基于长短时记忆-反向传播级联模型的湿法脱硫系统性能预测

为利用深度强化学习实现石灰石/石膏湿法烟气脱硫(wet flue gas desulfurization, WFGD)过程中脱硫成本的运行优化,需要建立WFGD系统与强化学习的环境模型。考虑到传统WFGD系统机理建模较为复杂以及脱硫数据具有时序性特征,构建长短时记忆(long short-term memory, LSTM)网络和反向传播(back propagation, BP)神经网络结合的LSTM-BP级联模型算法,采用数据预处理技术确定模型的输入量,并以给浆密度和给浆流量作为预测量验证模型的可靠性。以国内某2×600 MW电厂WFGD系统为例,验证模型在实际工况下的应用表现。基于Python语言和TensorFlow框架下的仿真结果表明,级联模型中LSTM具有2层隐含层时相比其他传统模型具有更高的预测精确度,均方根误差(root mean squared error, RMSE)和平均绝对百分比误差(mean absolute percentage error, MAPE)分别为3.47 kg/m~3、0.28%和0.97 m~3/h、6.4%,为进一步实现脱硫成本运行优化建立了良好的前提。

Performance Prediction of Wet Desulfurization System Based on LSTM-BP Cascade Model

In order to optimize the desulfurization cost in the process of wet flue gas desulfurization (WFGD), WFGD system and environmental model of intensive learning are needed.
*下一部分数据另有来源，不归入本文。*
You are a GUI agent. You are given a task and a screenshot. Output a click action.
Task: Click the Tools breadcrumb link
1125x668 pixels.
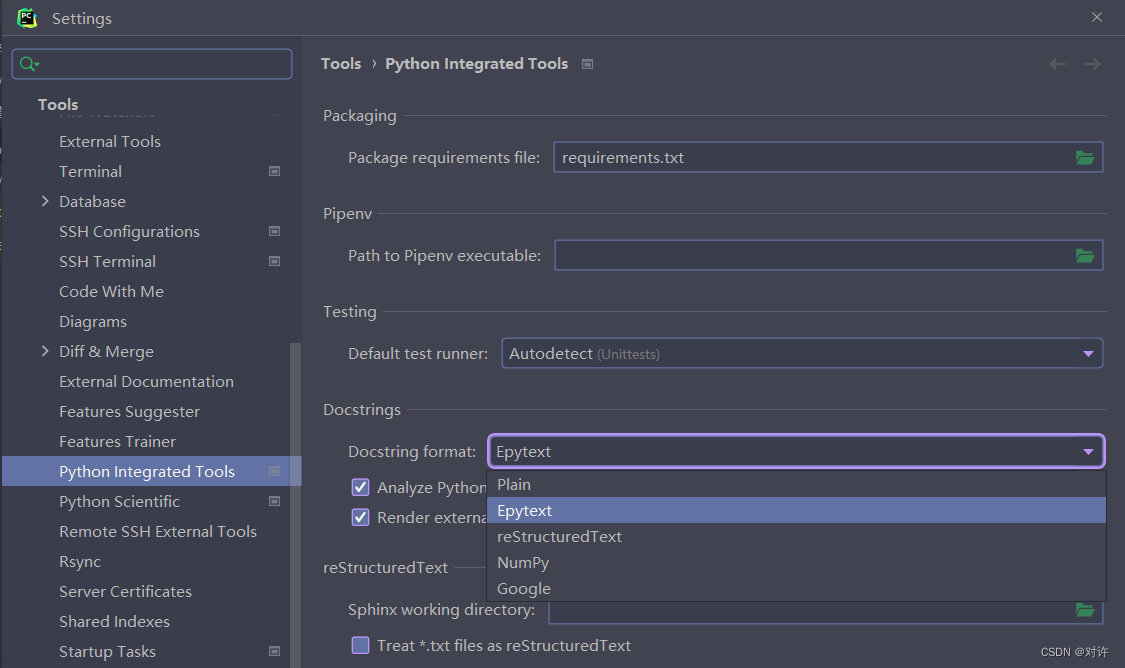coord(341,64)
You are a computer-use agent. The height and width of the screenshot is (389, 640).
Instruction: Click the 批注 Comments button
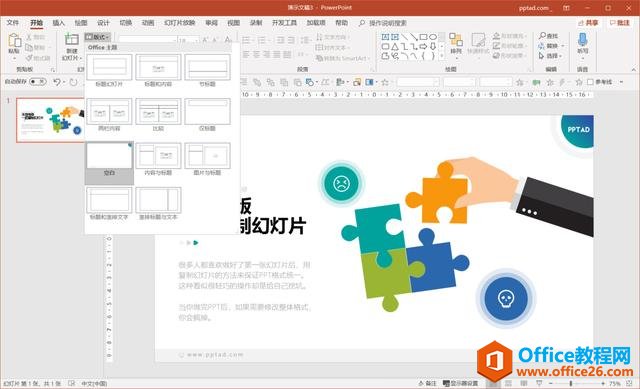click(x=620, y=23)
Considering the complexity of traditional WFGD system mechanism modeling and the time sequence characteristics of desulfurization data, a Long Short-Term Memory (LSTM) network and BP neural network are constructed. The input of the model is determined by data preprocessing technology, and the reliability of the model is verified by the slurry density and the slurry flow. With a domestic 2 × 600MW power plant WFGD system as an example to verify the application performance of the model in actual conditions. The simulation results based on Python language and TensorFlow framework show that LSTM has higher prediction accuracy than other traditional models when LSTM has two layers of hidden layer. RMSE and MAPE are 3.47 kg·m-3, 0.28 % and 0.97 m3·h-1 and 6.4 % respectively. It is a good premise for further optimization of desulfurization cost operation.